Violation of Expectation via Metacognitive Prompting Reduces Theory of Mind Prediction Error in Large Language Models

Courtland Leer,Vincent Trost,Vineeth Voruganti
DOI: https://doi.org/10.48550/arXiv.2310.06983
2023-10-11
Abstract:Recent research shows that Large Language Models (LLMs) exhibit a compelling level of proficiency in Theory of Mind (ToM) tasks. This ability to impute unobservable mental states to others is vital to human social cognition and may prove equally important in principal-agent relations between individual humans and Artificial Intelligences (AIs). In this paper, we explore how a mechanism studied in developmental psychology known as Violation of Expectation (VoE) can be implemented to reduce errors in LLM prediction about users by leveraging emergent ToM affordances. And we introduce a \textit{metacognitive prompting} framework to apply VoE in the context of an AI tutor. By storing and retrieving facts derived in cases where LLM expectation about the user was violated, we find that LLMs are able to learn about users in ways that echo theories of human learning. Finally, we discuss latent hazards and augmentative opportunities associated with modeling user psychology and propose ways to mitigate risk along with possible directions for future inquiry.

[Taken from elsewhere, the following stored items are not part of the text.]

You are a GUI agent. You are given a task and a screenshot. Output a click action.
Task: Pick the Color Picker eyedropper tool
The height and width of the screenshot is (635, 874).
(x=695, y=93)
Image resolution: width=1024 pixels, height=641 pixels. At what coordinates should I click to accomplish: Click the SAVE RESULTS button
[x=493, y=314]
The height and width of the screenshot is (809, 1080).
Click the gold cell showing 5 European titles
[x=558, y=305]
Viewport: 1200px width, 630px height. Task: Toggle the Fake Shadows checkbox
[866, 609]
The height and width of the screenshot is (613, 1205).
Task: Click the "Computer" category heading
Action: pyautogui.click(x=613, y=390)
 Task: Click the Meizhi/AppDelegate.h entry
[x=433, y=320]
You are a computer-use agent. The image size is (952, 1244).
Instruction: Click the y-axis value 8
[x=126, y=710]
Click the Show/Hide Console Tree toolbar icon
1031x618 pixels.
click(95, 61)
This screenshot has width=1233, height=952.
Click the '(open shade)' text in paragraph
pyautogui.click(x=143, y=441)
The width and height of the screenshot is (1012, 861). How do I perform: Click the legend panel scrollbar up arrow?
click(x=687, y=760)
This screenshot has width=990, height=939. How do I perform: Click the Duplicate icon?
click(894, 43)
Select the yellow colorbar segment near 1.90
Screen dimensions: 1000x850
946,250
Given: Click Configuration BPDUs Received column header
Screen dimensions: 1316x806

Computation and Language,Machine Learning
What problem does this paper attempt to address?
The problem that this paper attempts to solve is the prediction error problem of large - language models (LLMs) in the Theory of Mind (ToM) tasks. Specifically, the author explores a mechanism, that is, implementing the Violation of Expectation (VoE) mechanism in developmental psychology through metacognitive prompting, in order to reduce the errors of LLMs when predicting user behaviors. By storing and retrieving the facts deduced when the expectations of LLMs for users are violated, the research finds that LLMs can understand users in a way similar to human learning. In addition, the paper also discusses the potential risks and gain opportunities of modeling user psychology, and proposes methods to mitigate risks and directions for future research. The main objectives of the paper are: 1. To demonstrate the general utility of the metacognitive prompting framework in reducing ToM prediction errors in a specific application - Bloom (a free AI tutor). 2. To have an in - depth discussion of opportunities for future work, including the practical and philosophical significance of this emerging ability, and how to use confidential computing environments to protect the security of these mental renderings.